Christmas came early for the less than a quarter of 1 percent of Americans who donate to political campaigns or committees. In a rare display of inter-party harmony, Republicans and Democrats agreed to a provision, slipped into the Senate’s omnibus spending bill, that increases the amount individuals can give to the party campaign committees each year by a whopping 800 percent—from $97,400 to $776,000.
Pretty brazen, considering that poll after poll shows that the vast majority of Americans want Congress to rein in campaign spending.
But the public counts for less as record sums of private money are being raised and spent—not only by campaigns and parties, but—thanks to the Supreme Court’s 2010 ruling in Citizens United—by super PACs and “dark money” groups that take advantage of loopholes allowing certain spenders to keep their donors secret so voters will never know exactly who (or what) is buying our elections. What we do know is that elected officials—from local judges and state legislators to governors and members of Congress—are more beholden than ever to powerful moneyed interests.

| Written problem 1 |
Return the campaign finance passage word for word, everything from "But the public" down to "powerful moneyed interests.".

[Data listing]
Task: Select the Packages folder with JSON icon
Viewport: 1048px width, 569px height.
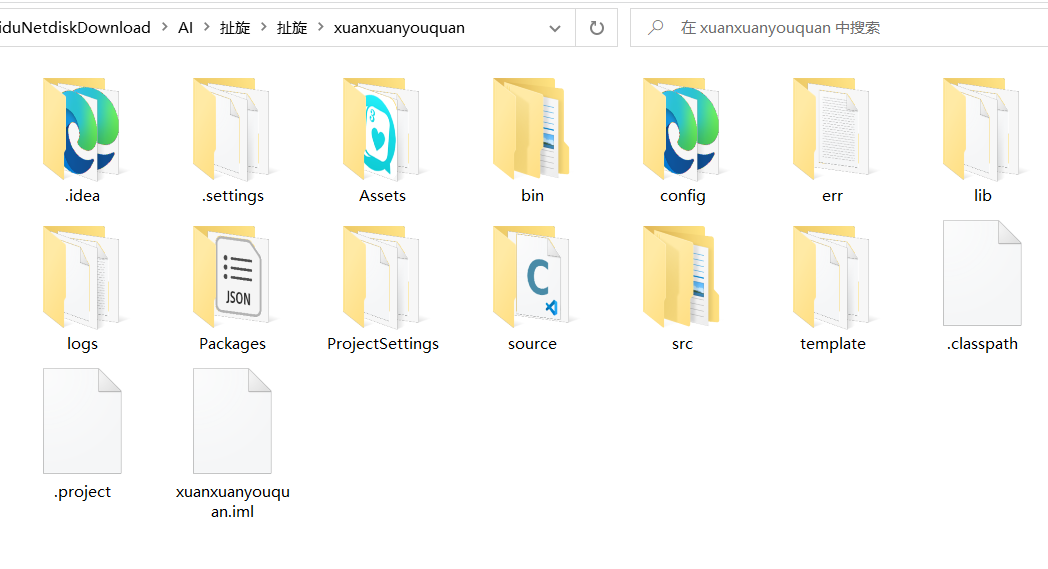Action: tap(232, 277)
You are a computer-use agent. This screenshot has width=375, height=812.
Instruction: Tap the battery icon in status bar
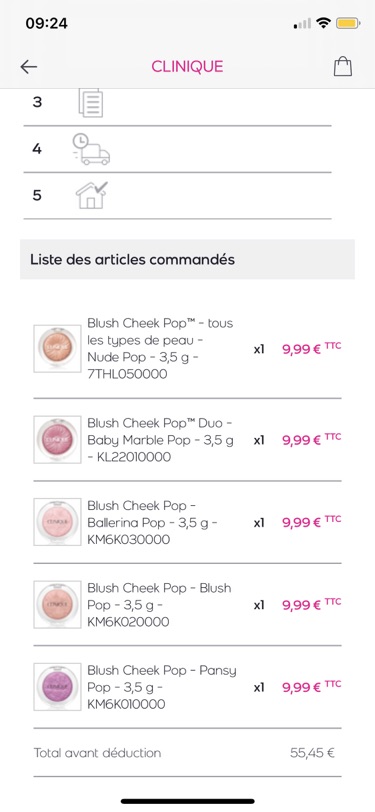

| Written problem 2 |
Retype every line of the rows in the data listing exactly, leaving the pictures out.

| Worked solution 1 |
But the public counts for less as record sums of private money are being raised and spent—not only by campaigns and parties, but—thanks to the Supreme Court’s 2010 ruling in Citizens United—by super PACs and “dark money” groups that take advantage of loopholes allowing certain spenders to keep their donors secret so voters will never know exactly who (or what) is buying our elections. What we do know is that elected officials—from local judges and state legislators to governors and members of Congress—are more beholden than ever to powerful moneyed interests.

| Worked solution 2 |
Task: Select the Packages folder with JSON icon
Viewport: 1048px width, 569px height.
Action: tap(232, 277)
You are a computer-use agent. This screenshot has width=375, height=812.
Instruction: Tap the battery icon in status bar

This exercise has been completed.